Die Arbeitsunfähigkeit ist zwar ein Dauertatbestand, sie muss jedoch […] im Zeitpunkt der Entlassung bereits bestehen (Kuderna, aaO 94). […]

Auch der Entlassungsgrund der dauernden Arbeitsunfähigkeit liegt nur dann vor, wenn dem Arbeitgeber bei objektiver Betrachtung die Fortsetzung des Arbeitsverhältnisses auch nur während der Kündigungsfrist nicht zumutbar ist (8 ObA 157/02z; 9 ObA 68/02v mwN; RIS-Justiz RS0029107). Die Unzumutbarkeit der Weiterbeschäftigung muss im Zeitpunkt der Entlassung vorgelegen sein.

Ausgehend davon genügen aber die bisher getroffenen Feststellungen des Erstgerichts nicht, um das Vorliegen des von der Bekl zuletzt geltend gemachten Entlassungsgrundes abschließend beurteilen zu können. Dafür kommt es nämlich nicht nur auf die Dauer eines Krankenstands bzw der Arbeitsunfähigkeit an. Vielmehr muss beurteilt werden, ob der Entlassungsgrund der dauernden Arbeitsunfähigkeit gemäß § 82 lit b GewO objektiv im Zeitpunkt des Entlassungsausspruchs vorliegt.
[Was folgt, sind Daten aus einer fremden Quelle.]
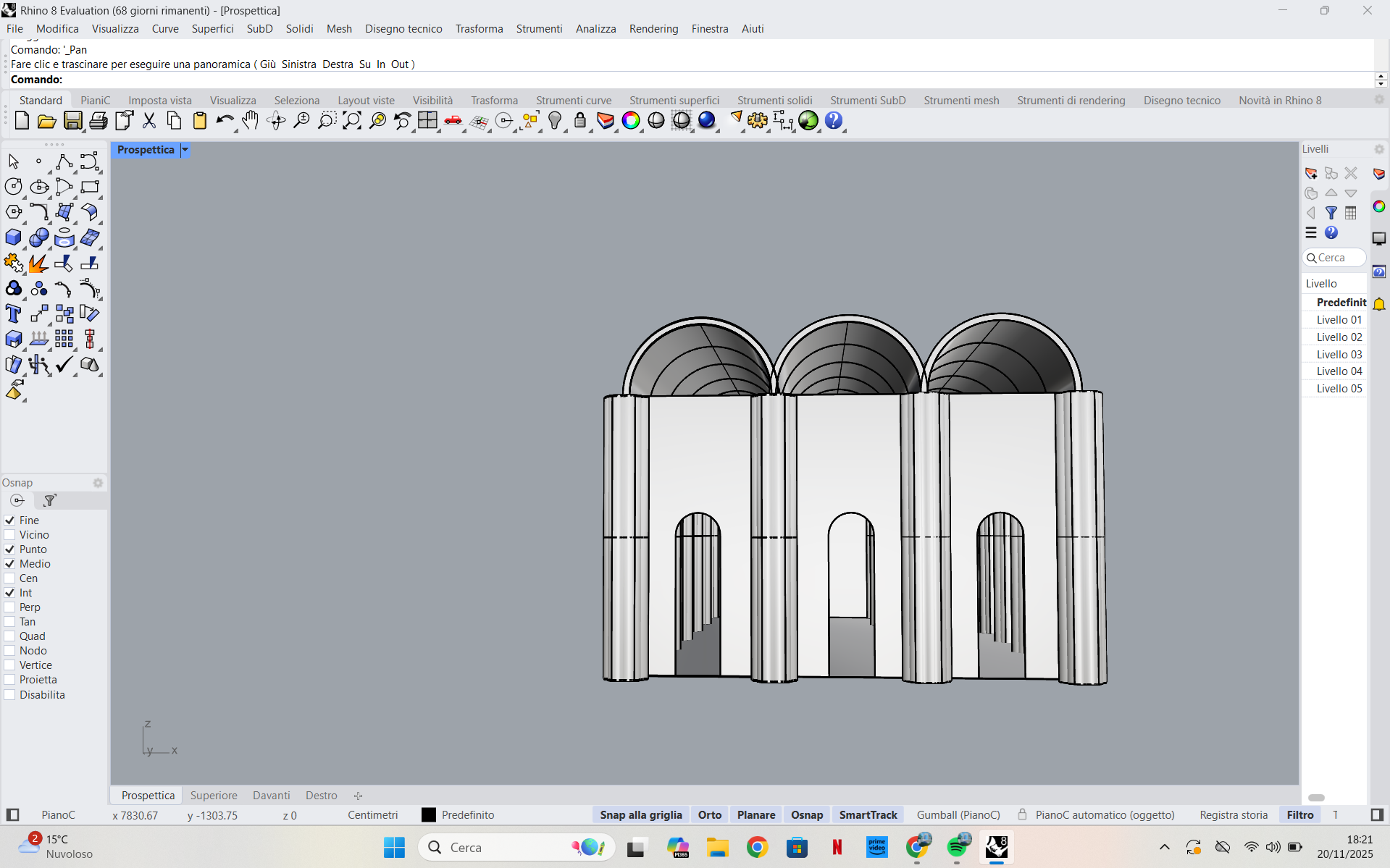Enable the Vicino osnap option
This screenshot has height=868, width=1390.
coord(9,535)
Es muss daher geprüft werden, ob – hier konkret am 5.10.2012 – objektiv bei der Kl eine Arbeitsunfähigkeit – das ist die Unfähigkeit zur Verrichtung der vereinbarten (oder den Umständen nach angemessenen) Dienste – von so langer Dauer zu erwarten war, dass die Fortsetzung des Arbeitsverhältnisses für die Bekl auch nur während der Kündigungsfrist nicht zumutbar war (8 ObA 79/02d). […] Es ist daher nicht von Bedeutung, dass die Bekl […] erst im Lauf des Prozesses erfahren habe, dass die Kl nicht nur vorübergehend, sondern dauernd arbeitsunfähig gewesen sei.

ERLÄUTERUNG

Die E macht wieder einmal zwei traditionelle Positionen des OGH deutlich:75

1. Der AG kann Entlassungsgründe auch nachschieben, muss sie also nicht bei Entlassung dem AN vorhalten.
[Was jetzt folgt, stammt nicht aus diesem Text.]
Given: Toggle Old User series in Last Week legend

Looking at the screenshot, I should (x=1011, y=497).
2. Das gilt sogar dann, wenn der AG zum Zeitpunkt der Entlassung überhaupt nichts von dem nachgeschobenen Entlassungsgrund wusste. Bisher ging es dabei aber stets um dem AN vorwerfbare Entlassungsgründe: In OGH 2.9.1987,

, stellte sich zB erst nach der Entlassung eines AN wegen einer (aus Rache nur behaupteten) Vergewaltigung einer Arbeitskollegin der „wahre“, vom OGH zu Recht akzeptierte Entlassungsgrund heraus: Die beiden hatten im Rahmen eines Verhältnisses über Jahre hinweg immer wieder einvernehmlichen Sex im Betrieb während der Arbeitszeit.
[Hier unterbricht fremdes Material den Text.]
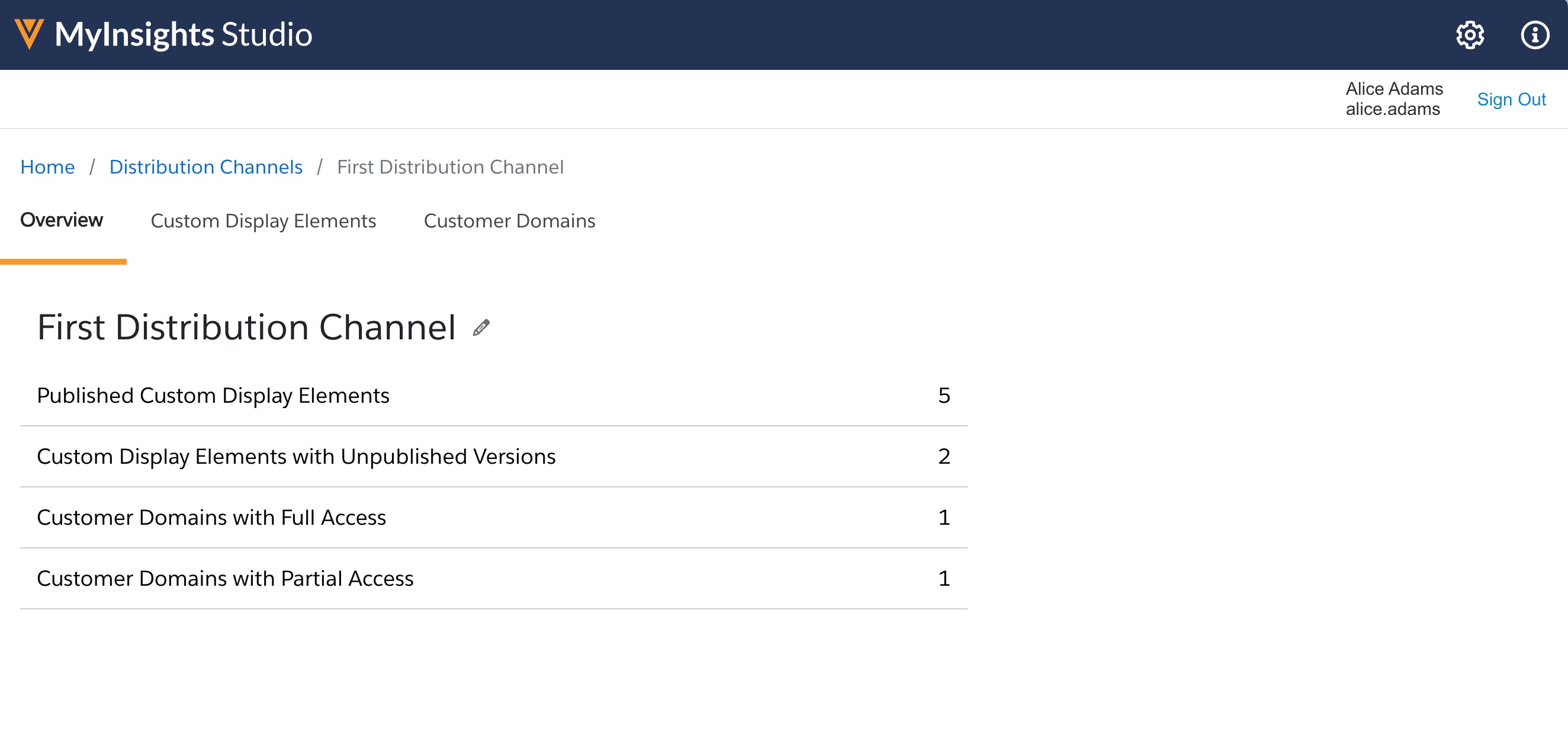Click unpublished versions count value 2
Image resolution: width=1568 pixels, height=751 pixels.
click(x=943, y=457)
Im Zusammenhang mit dem unverschuldeten Entlassungsgrund dauernder Dienstunfähigkeit wegen Krankheit verwendete der OGH hingegen das Argument, es komme nicht auf das subjektive Wissen des AG im Entlassungszeitpunkt an, bisher nur umgekehrt zugunsten einer AN: Es reiche nicht, dass der AG bloß glaube, dass eine Raumpflegerin dauerhaft krank sei, es komme (zusätzlich?) auf die objektive medizinische Prognose im Entlassungszeitpunkt an (OGH9 ObA 68/02vDRdA 2003/13).

Ist nun auch bei in keiner Weise vorwerfbaren Entlassungsgründen künftig nur mehr die „objektive“ Seite maßgeblich – hier also ein lange im Nachhinein (!) erstelltes Gutachten eines Spezialisten darüber, welchen weiteren Krankheitsverlauf er bei eingehender fachärztlicher Untersuchung im Entlassungszeitpunkt prognostizieren hätte können? Wenn zB im vorliegenden Fall im fortgesetzten Verfahren ein medizinischer Sachverständiger feststellt, es hätte im September 2012 – weder für die beiden Arbeitsvertragsparteien erkennbar noch für den Hausarzt, der ja nur einen einwöchigen Krankenstand prognostizierte! – durch einen Spezialisten der Beginn einer langen Erkrankung diagnostiziert werden können, dann greift der vom AG erst über ein Jahr nach der Entlassung als opportun erkannte Entlassungsgrund?

Der vorliegende Beschluss scheint das nahezulegen. Das könnte manche AG dazu verlocken, gerade ältere AN im Krankenstand fristlos zu entlassen – in der Hoffnung, eine sich als länger und schwer erweisende Krankheit (zB Krebs) könne sich durch einen als Sachverständigen bestellten Spezialisten als objektiv schon bei der Entlassung bestehend beurteilen lassen und diese damit nachträglich rechtfertigen.